All Implemented Interfaces:
Closeable, AutoCloseable, Unwrappable<TokenStream>

final class SuffixingNGramTokenFilter extends TokenFilter
  • Field Details

    • suffix

      private final String suffix
    • maxTokenLength

      private final int maxTokenLength
    • anyToken

      private final String anyToken
    • curTermBuffer

      private char[] curTermBuffer
    • curTermLength

      private int curTermLength
    • curCodePointCount

      private int curCodePointCount
    • curGramSize

      private int curGramSize
    • curPos

      private int curPos
    • curPosInc

      private int curPosInc
    • curPosLen

      private int curPosLen
    • tokStart

      private int tokStart
    • tokEnd

      private int tokEnd
    • termAtt

      private final CharTermAttribute termAtt
    • posIncAtt

      private final PositionIncrementAttribute posIncAtt
    • posLenAtt

      private final PositionLengthAttribute posLenAtt
    • offsetAtt

      private final OffsetAttribute offsetAtt
    • keywordAtt

      private final KeywordAttribute keywordAtt
    • seenSuffixes

      private final CharArraySet seenSuffixes
    • seenInfixes

      private final CharArraySet seenInfixes
  • Constructor Details

    • SuffixingNGramTokenFilter

      public SuffixingNGramTokenFilter(TokenStream input, String suffix, String wildcardToken, int maxTokenLength)
      Creates SuffixingNGramTokenFilter.
      Parameters:
      input - TokenStream holding the input to be tokenized
      suffix - a string to suffix to all ngrams
      wildcardToken - a token to emit if the input token is longer than maxTokenLength
      maxTokenLength - tokens longer than this will not be ngrammed
  • Method Details

    • incrementToken

      public final boolean incrementToken() throws IOException
      Returns the next token in the stream, or null at EOS.
      Specified by:
      incrementToken in class TokenStream
      Returns:
      false for end of stream; true otherwise
      Throws:
      IOException
    • reset

      public void reset() throws IOException
      Description copied from class: TokenFilter
      This method is called by a consumer before it begins consumption using TokenStream.incrementToken().

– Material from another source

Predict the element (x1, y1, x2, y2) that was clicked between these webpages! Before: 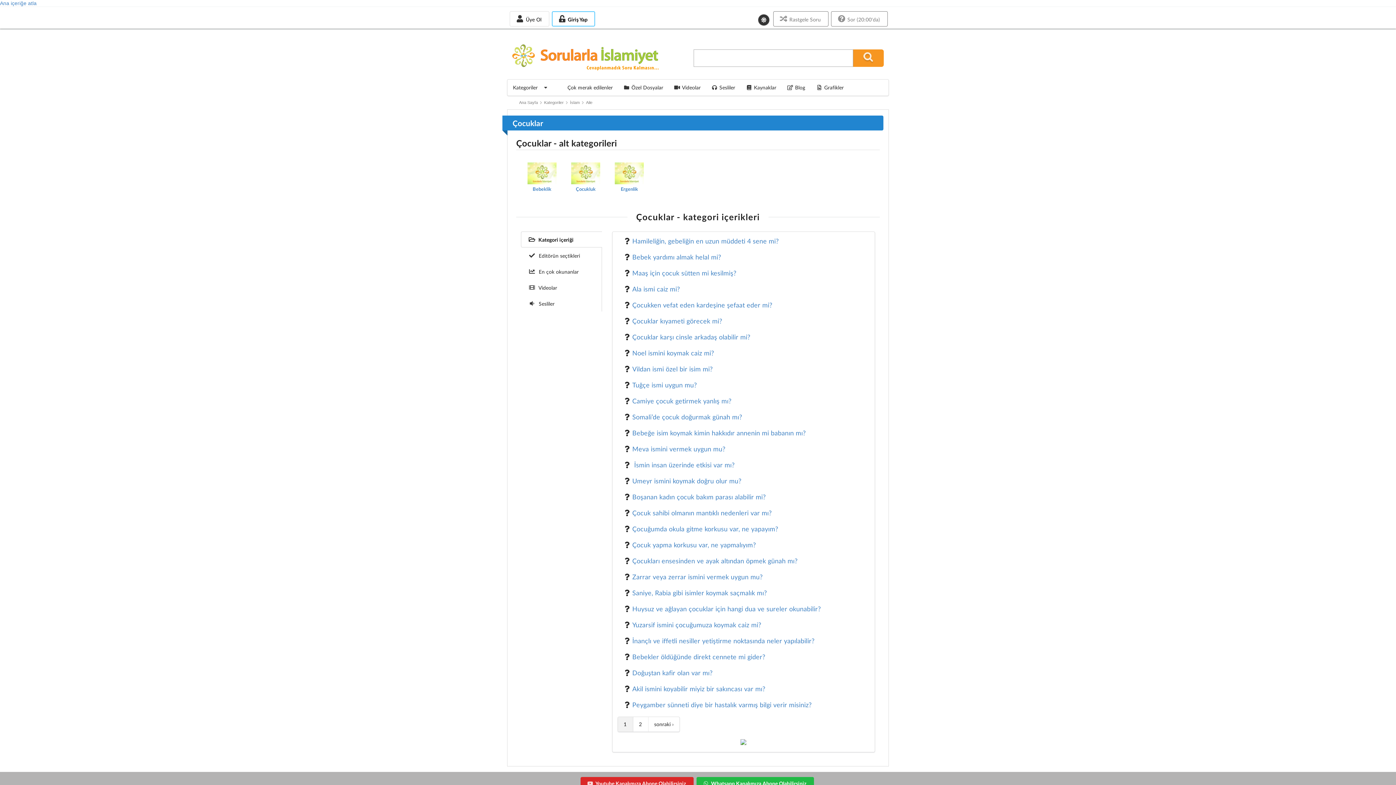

      Resets this stream to a clean state. Stateful implementations must implement this method so that they can be reused, just as if they had been created fresh.

      If you override this method, always call super.reset(), otherwise some internal state will not be correctly reset (e.g., Tokenizer will throw IllegalStateException on further usage).

      NOTE: The default implementation chains the call to the input TokenStream, so be sure to call super.reset() when overriding this method.

      Overrides:
      reset in class TokenFilter
      Throws:
      IOException